Композицию неоднократно разрушали, а один из арт-объектов выставки был и вовсе сломан. Мачулина изумляется, что оказались разбитыми и гигантские гипсовые яйца в инсталляции «Пирамида» Кострикова, испорчена «снежная дорожка» Блохина и Кузнецова, где на пенопластовой крошке, имитирующей снег, невидимый прохожий должен оставлять следы.
Их оставил «видимый» посетитель.
А чего удивляться: ведь на соседнем со «снежной дорожкой» стенде, где под упаковочной пузырчатой пленкой находятся сотни фото выдающихся личностей, публике предлагается «лопать» кумиров: от Мадонны со Сталлоне до Путина и римского папы. «Лопнутыми» оказались почти все.
Он сказал: «Поехали!..»
Дело не в том, нужна или не нужна саркастическая составляющая в современном искусстве. Конечно, нужна. Но не только же она одна.
Дмитрий Врубель на примере гопников и даунов иллюстрирует цитаты из Библии. «Синие носы» демонстрируют видео «Голая правда» с половыми актами политиков. Вся художественная современная стратегия строится на отрицании. Обыватель проникается ей и начинает отрицать самих художников.
Соответственно, разрушение стендов — следствие, а причина — в отсутствии идеалов, которые пока не могут предложить актуальные художники, довольствуясь созданием нечто вроде уличного балагана или Диснейленда.

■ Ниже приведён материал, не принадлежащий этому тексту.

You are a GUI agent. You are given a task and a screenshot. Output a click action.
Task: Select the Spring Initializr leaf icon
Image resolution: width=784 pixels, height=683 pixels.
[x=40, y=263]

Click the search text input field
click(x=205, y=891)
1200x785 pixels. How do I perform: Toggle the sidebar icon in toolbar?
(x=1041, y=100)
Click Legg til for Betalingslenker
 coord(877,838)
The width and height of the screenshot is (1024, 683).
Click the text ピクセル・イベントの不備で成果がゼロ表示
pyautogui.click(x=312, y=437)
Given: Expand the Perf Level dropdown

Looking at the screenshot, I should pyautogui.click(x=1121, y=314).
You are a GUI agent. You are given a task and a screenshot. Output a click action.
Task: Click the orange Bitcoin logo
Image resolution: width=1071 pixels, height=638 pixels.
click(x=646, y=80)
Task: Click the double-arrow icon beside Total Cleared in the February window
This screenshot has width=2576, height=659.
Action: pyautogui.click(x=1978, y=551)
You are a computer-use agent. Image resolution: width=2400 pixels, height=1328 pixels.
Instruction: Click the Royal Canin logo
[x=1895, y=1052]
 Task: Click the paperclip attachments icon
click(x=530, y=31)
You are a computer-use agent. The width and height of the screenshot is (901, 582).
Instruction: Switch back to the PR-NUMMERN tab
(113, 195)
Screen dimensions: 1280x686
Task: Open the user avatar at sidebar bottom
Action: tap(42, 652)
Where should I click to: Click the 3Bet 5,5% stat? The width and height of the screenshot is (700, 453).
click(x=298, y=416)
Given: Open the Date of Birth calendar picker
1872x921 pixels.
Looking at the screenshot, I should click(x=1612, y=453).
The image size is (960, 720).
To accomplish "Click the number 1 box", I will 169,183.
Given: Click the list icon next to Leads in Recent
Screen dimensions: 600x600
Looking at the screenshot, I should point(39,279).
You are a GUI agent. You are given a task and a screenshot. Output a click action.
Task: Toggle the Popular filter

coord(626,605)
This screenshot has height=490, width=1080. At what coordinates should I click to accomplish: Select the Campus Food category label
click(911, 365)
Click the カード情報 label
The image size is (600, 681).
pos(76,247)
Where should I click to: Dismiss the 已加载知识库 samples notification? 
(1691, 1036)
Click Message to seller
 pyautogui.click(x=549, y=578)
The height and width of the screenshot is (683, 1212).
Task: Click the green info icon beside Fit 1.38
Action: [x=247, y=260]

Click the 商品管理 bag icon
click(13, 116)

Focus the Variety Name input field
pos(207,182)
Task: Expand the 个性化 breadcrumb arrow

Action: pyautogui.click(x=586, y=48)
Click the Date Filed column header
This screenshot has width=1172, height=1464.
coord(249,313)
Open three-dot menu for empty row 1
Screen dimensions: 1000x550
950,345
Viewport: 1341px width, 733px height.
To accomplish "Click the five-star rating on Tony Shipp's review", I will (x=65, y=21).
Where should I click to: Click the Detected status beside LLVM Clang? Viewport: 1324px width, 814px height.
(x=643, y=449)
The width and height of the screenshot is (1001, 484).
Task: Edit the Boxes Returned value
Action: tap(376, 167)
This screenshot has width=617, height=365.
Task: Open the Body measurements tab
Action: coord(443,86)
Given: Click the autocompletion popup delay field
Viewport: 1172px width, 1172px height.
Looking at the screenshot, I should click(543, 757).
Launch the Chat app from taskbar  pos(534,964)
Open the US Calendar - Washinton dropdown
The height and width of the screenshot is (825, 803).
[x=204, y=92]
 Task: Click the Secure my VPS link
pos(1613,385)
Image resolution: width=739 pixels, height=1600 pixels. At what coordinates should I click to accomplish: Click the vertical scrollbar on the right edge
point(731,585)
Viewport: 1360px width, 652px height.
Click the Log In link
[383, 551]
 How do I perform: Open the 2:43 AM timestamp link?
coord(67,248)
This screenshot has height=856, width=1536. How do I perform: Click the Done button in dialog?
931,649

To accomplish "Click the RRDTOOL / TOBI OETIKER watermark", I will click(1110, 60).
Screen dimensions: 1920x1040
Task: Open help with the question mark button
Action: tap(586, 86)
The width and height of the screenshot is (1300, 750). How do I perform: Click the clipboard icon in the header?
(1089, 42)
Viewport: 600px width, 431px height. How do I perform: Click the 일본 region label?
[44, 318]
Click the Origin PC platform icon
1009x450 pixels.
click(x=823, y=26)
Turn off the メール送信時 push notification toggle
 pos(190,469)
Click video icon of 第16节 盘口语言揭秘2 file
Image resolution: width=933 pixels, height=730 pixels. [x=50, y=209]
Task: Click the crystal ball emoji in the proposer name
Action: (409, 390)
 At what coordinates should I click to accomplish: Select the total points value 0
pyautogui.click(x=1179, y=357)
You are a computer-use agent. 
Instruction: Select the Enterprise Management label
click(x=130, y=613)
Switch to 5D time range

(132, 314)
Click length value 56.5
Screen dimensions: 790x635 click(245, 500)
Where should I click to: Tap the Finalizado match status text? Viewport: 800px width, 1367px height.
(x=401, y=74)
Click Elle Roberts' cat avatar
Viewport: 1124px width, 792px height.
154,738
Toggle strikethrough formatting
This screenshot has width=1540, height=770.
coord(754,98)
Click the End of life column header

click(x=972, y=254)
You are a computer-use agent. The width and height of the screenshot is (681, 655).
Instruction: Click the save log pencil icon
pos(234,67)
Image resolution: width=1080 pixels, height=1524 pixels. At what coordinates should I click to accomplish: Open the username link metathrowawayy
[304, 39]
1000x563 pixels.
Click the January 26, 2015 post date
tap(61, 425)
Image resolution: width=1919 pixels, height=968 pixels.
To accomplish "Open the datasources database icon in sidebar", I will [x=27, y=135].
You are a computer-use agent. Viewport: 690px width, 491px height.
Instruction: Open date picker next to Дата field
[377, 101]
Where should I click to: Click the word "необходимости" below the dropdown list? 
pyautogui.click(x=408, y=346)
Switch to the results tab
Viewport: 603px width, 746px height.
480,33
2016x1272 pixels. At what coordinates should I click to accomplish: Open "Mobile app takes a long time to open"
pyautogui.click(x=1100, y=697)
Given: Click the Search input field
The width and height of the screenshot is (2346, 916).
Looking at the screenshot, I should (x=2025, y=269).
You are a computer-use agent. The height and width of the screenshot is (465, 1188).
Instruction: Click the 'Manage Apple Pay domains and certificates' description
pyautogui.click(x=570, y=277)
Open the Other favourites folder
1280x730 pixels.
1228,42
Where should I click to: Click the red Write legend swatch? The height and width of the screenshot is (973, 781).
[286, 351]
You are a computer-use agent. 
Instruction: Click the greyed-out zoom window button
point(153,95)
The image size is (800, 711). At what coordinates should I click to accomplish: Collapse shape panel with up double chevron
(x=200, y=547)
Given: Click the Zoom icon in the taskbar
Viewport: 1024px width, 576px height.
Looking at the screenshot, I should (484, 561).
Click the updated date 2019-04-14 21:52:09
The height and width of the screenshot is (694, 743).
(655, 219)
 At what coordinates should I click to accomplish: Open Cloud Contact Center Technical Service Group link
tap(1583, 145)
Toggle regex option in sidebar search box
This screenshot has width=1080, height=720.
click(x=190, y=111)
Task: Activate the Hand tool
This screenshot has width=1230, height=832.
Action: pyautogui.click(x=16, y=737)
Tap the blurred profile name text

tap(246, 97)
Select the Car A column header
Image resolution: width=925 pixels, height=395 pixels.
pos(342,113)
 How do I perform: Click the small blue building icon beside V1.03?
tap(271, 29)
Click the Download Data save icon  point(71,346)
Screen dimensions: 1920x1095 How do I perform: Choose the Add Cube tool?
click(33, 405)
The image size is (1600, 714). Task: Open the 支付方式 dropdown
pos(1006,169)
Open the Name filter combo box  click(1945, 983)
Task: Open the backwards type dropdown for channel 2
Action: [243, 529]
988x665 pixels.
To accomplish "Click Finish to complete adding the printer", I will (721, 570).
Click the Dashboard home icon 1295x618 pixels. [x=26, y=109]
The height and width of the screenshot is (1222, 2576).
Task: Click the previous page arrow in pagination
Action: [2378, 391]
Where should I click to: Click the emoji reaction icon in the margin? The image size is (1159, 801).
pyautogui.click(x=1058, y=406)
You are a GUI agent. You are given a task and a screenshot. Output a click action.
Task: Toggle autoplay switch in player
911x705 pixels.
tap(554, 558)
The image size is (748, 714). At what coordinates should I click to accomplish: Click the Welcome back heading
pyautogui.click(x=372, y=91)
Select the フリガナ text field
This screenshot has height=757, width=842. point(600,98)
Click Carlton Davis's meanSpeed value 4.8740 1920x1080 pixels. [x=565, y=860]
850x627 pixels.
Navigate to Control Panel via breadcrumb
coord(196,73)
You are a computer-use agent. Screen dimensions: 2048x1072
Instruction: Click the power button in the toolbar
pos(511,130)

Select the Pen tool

О «сакральной неприкосновенности» предметов искусства мастера вспомнили только после атаки обывателя, который может оказаться не менее агрессивным, чем государство.
Игорь Маркин на открытии Музея актуального искусства ART4, чтобы привлечь молодежь, говорил, что «пусть хоть семечки грызут, лишь бы ходили». Теперь, когда уже «всё засыпано семечками», пора вспомнить, что искусство — это не только парк аттракционов, но и храм.
Об этом в свой последний московский приезд сказал Илья Кабаков: «В Советском Союзе это всё были, как известно, отдушины: музей, консерватория, художественный театр, библиотека. Культурные зоны, куда ты входил и чувствовал, что тебя там не ударят, не плюнут, не оскорбят… Это как храм. Когда общество знает, что культурные пространства надо сохранять, тогда и рождаются эти пузыри общественно-культурной традиции. Это нравственное здоровье. Если есть такие места, которые сохраняют ауру культуры, которые не превращены в туристические объекты, то всё в порядке. Но среди музеев таких мест уже немного».
Надо снова отдать должное скорости реакции Олега Кулика. Из самых последних его работ: Гагарин в скафандре, болтающийся в космосе на пуповине.
Гагарин — беспроигрышный образ, устраивающий всех: левых и правых, радикалов и консерваторов, атеистов и верующих, ученых и мистиков, обывателей и государство, шовинистов и интернационалистов. Это был первый позитивный российский символ за долгие годы.
Коллеги и критики моментально обвинили Кулика в конъюнктуре.
Но что им мешает найти другой идеал, интереснее?